◆ Instructions to follow
Express the lines between the one containing "Screen dimensions: 1397x790" and the one containing "coord(1175,693)", inclusive, as a JSON list of strings, one string per line, with blank lines and pictures left out.

◆ Dataset extract

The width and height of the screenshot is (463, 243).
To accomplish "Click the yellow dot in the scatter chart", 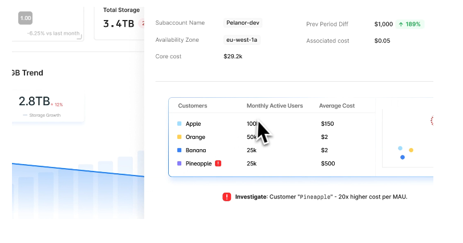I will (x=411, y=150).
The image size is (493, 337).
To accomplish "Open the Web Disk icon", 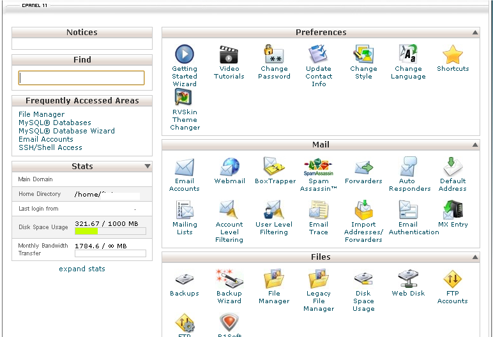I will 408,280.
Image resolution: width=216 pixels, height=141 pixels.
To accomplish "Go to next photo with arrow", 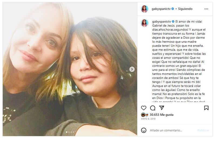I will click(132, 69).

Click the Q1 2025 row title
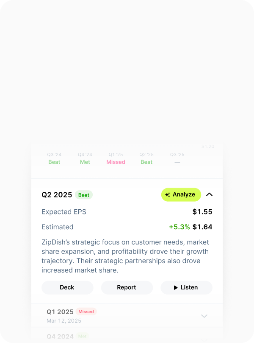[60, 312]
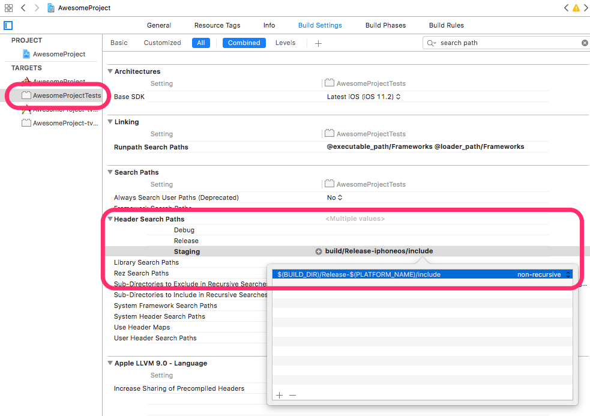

* * *

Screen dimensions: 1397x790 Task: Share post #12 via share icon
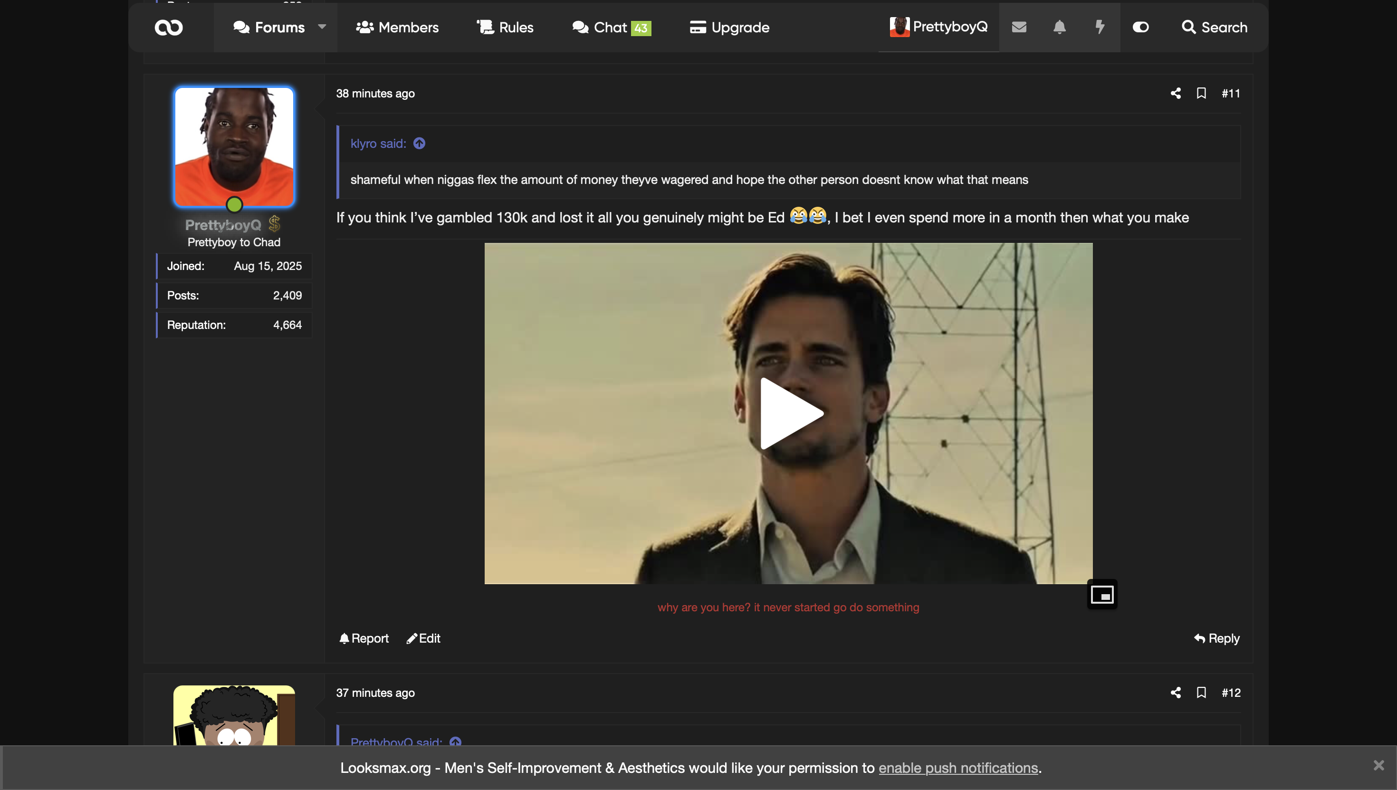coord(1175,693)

---

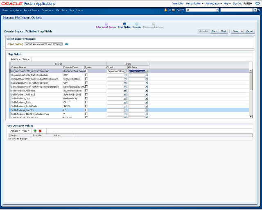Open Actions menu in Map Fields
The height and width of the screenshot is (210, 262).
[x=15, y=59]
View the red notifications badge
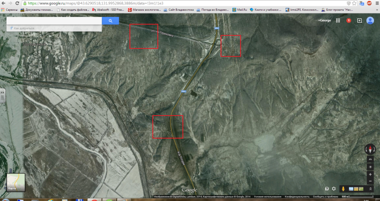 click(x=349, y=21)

◆ Complete output
[
  "Screen dimensions: 1397x790 Task: Share post #12 via share icon",
  "coord(1175,693)"
]